Teachers and administrators spent time informing the board reports, outlining their building’s current attendance, Math and ELA strategies to reach building level growth projections. Couple with that Jane Narrow, Megan Roth and Rebecca Kemp presented various charts and graphs that demonstrated NWEA data and its application to instruction.
The board also was guided on ways to improve its CSIP plan.
Dr. James Welker, Ed.D., Director, Southeast Regional Professional Development Center attended the board meeting. Dr. Welker’s expertise in strategic planning to sustain continuous improvement in our school, is a welcomed addition, as PCSD 32 reviews and revise their current CSIP. In addition, MSIP6 stresses the need for districts to ...adopt, monitor and annually review the implementation and outcomes of the CSIP that focuses on school performance and improvement.
The meeting wasn’t all about curriculum as Dr. Fara Jones, the district superintendent talked money as well. She discussed amending the budget to reflect now-known totals. Jones noted that when making amendments to revenues, the board should consider increased budget accuracy, strategic opportunities and informed decision-making. The board approved Dr. Jones’s recommendation to amend the Prop C Revenue budget to reflect $2.8 million, the Classroom Trust Fund Revenue budget to $864,418, the Basic Formula Revenue budget to $4.3 million, the Cares-ESSER II Revenue budget to actual $68,783, the ARP-ESSER III Revenue budget to actual $12,005.28, and the Sale of Buildings and Trades House Revenue budget to actual $269,175 in the 2023-2024 school year budget.
She also noted that there will be no changes to the district’s rates for medical insurance. There were also no changes the year prior.
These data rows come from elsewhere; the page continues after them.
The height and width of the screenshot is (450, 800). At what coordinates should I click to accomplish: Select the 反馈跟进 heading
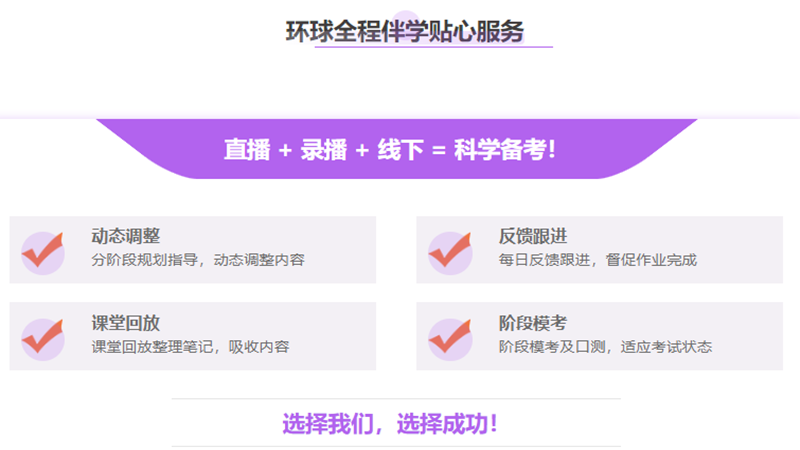point(533,236)
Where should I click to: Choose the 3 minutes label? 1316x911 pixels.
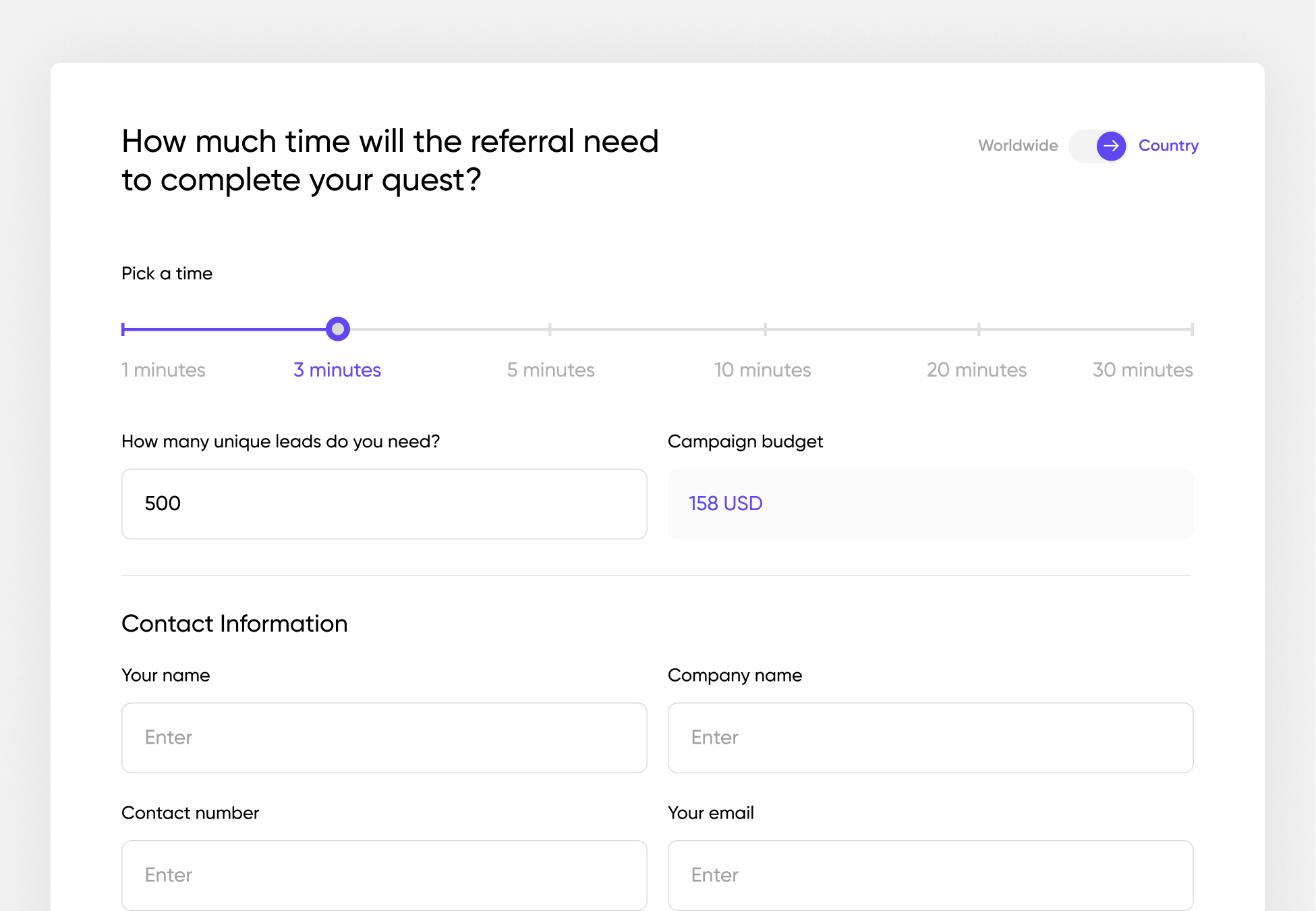tap(337, 370)
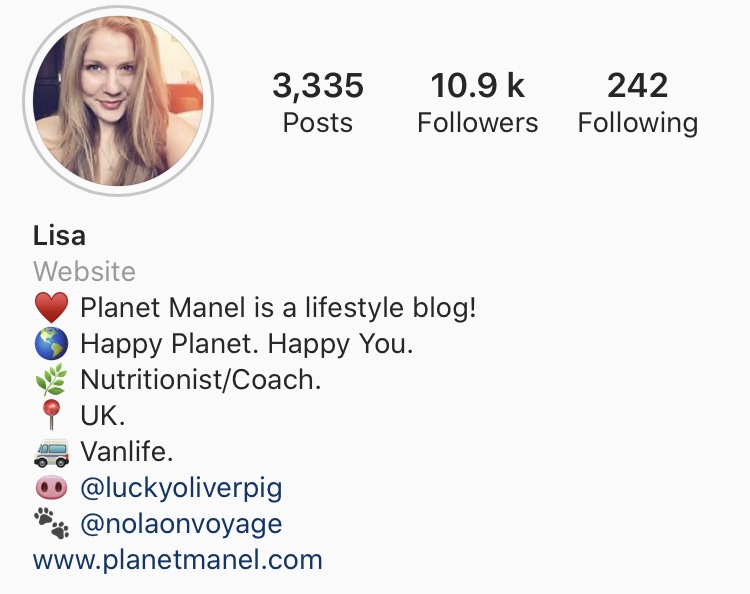Click the Planet Manel lifestyle blog line

pyautogui.click(x=254, y=308)
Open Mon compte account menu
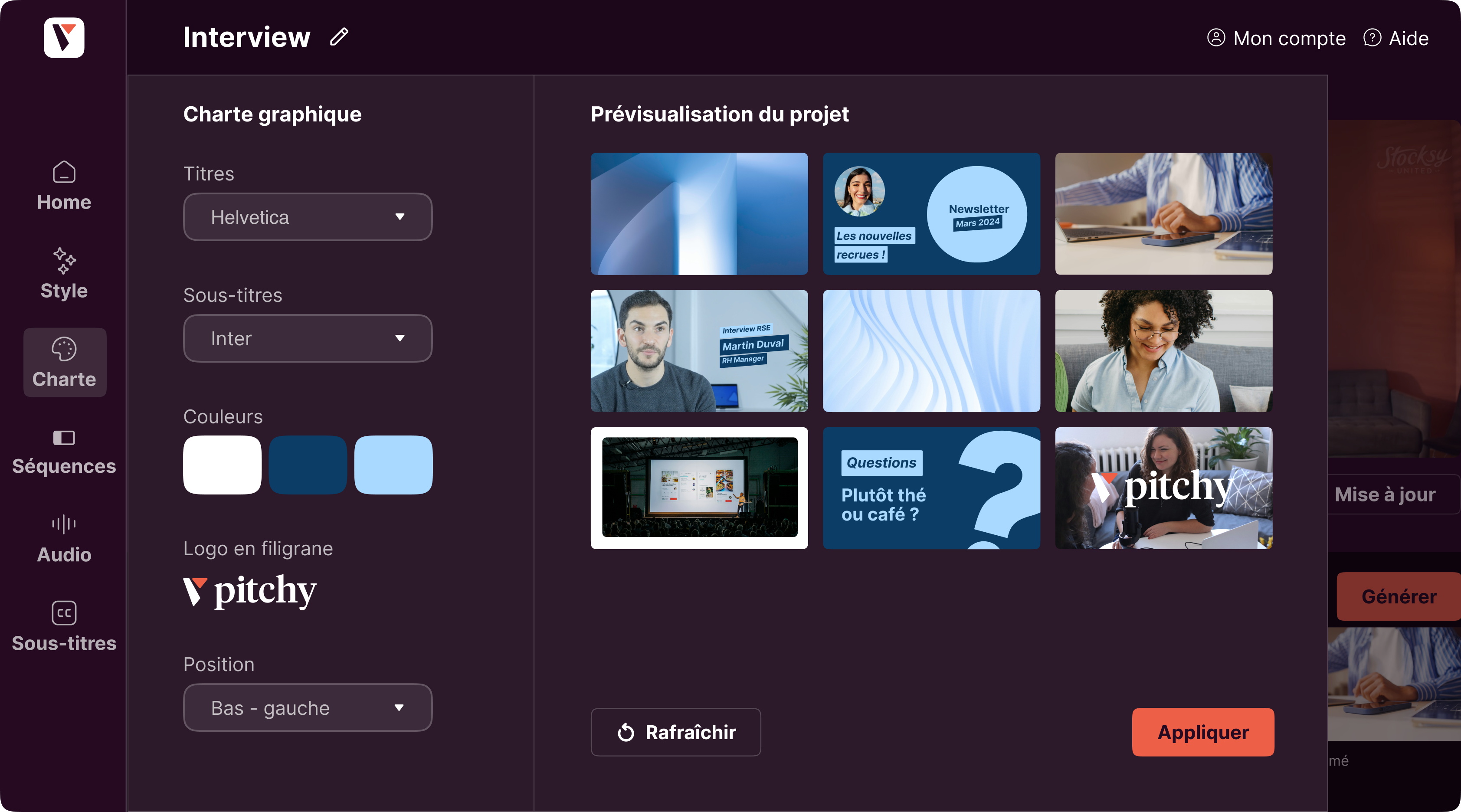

Dan Oberkirsch updated the board on the current progress being made to the campus drinking water, in response to the new Get the Lead Out of School Drinking Water Act of 2022. He had informed them that second water sampling has been completed and results are expected soon. Once the results are confirmed, we can begin the process of identifying the exact countermeasures needed. In January, an independent lab tested more than 300 water sources (which included kitchen sinks, handwashing sinks, dishwashers, water fountains and bottle fillers, ice makers, etc.). The statute dictates that each drinking/cooking water source has lead concentration of less than 5 ppb. In total, 30 of 327 sources, or 9% of sources, indicated lead in excess of 5 ppb, with a large majority being in the Old Senior High and High School Buildigs.
“That was to be expected,” Oberkirsch said. “Those are the two oldest buildings on campus.”
The board also revisited a previous discussion on allowing video recording of open session meetings and archiving them for future viewing. The board voted 4-3, to record the open session and archived for future viewing. The start date is unknown at this time.

In her report, Dr. Jones presented the monthly financial and attendance report.
Attendance reported by building.
High School = 82.94%
Elementary = 91.58%
Career Center = 94.25%
Primary = 88.70%
Middle School = 85.70%
The buildings continue to work on getting students to school as it is part of the APR scores to get 90 percent of students at school 90 percent of the time.
Nancy Voelker, President of the board, informed the members of an up-coming 4 hour training course. In completing the course, school districts will be able to define the role of the school safety coordinator, explain how to form relationships with external agencies, build planning teams, de-scribe the incident command systems in schools and demonstrate the fundamental process of EOP planning and development. Training Session is at no cost.